DIRECTIONS. With no word left out, write out the entire listing.

☆ ☆ ☆ ☆ ☆

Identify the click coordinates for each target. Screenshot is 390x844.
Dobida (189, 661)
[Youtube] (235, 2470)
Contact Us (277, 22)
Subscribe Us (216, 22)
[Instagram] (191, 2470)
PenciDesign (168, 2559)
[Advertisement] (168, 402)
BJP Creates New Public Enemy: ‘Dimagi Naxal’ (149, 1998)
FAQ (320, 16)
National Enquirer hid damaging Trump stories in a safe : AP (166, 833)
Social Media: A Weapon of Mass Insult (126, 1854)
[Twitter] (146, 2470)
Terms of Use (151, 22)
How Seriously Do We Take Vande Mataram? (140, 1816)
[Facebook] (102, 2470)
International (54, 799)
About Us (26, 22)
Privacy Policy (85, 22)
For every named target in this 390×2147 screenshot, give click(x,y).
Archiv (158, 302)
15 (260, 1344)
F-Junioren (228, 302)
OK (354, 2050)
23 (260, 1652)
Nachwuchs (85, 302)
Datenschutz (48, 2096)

☆ ☆ ☆ ☆ ☆

TASK OUTPUT.
Identify the click coordinates for each target. Screenshot is 390x844.
Dobida (189, 661)
[Youtube] (235, 2470)
Contact Us (277, 22)
Subscribe Us (216, 22)
[Instagram] (191, 2470)
PenciDesign (168, 2559)
[Advertisement] (168, 402)
BJP Creates New Public Enemy: ‘Dimagi Naxal’ (149, 1998)
FAQ (320, 16)
National Enquirer hid damaging Trump stories in a safe : AP (166, 833)
Social Media: A Weapon of Mass Insult (126, 1854)
[Twitter] (146, 2470)
Terms of Use (151, 22)
How Seriously Do We Take Vande Mataram? (140, 1816)
[Facebook] (102, 2470)
International (54, 799)
About Us (26, 22)
Privacy Policy (85, 22)
For every named target in this 390×2147 screenshot, give click(x,y).
Archiv (158, 302)
15 (260, 1344)
F-Junioren (228, 302)
OK (354, 2050)
23 (260, 1652)
Nachwuchs (85, 302)
Datenschutz (48, 2096)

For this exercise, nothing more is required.